* **Entradas del conjunto**
◇ ◇ ◇ ◇ ◇

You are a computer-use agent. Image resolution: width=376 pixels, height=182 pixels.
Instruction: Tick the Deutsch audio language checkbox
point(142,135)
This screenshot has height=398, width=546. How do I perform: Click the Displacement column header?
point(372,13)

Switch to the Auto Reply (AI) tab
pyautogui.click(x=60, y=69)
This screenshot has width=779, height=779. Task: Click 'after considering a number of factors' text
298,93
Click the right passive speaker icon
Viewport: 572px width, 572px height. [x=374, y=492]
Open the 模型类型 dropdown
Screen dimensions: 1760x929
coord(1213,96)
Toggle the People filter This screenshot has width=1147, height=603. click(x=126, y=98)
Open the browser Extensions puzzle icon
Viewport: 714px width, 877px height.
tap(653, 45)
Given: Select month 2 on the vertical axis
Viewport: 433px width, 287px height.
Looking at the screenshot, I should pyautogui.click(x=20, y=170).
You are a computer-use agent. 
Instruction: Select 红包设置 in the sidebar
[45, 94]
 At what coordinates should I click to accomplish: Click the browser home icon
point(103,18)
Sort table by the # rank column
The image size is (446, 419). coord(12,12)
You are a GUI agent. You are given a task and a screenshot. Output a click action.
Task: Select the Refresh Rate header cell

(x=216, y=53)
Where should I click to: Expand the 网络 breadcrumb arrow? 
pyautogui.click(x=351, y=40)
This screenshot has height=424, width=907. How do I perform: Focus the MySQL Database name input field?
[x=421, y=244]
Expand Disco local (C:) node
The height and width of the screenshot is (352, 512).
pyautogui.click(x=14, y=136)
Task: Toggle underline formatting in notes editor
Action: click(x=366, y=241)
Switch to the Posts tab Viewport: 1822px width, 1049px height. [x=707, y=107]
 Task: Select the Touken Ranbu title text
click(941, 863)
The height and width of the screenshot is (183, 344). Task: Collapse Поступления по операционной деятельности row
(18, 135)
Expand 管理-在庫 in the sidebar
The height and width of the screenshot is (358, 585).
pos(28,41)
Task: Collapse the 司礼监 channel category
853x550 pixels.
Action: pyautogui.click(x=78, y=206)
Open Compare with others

◇ ◇ ◇ ◇ ◇

* **Tarea pendiente**
Localice en las entradas anteriores cada línea que contenga la palabra "text" y cópiela, teniendo en cuenta las mayúsculas y minúsculas.

* **Solución propuesta**
This screenshot has width=779, height=779. Task: Click 'after considering a number of factors' text
 Task: Select the Touken Ranbu title text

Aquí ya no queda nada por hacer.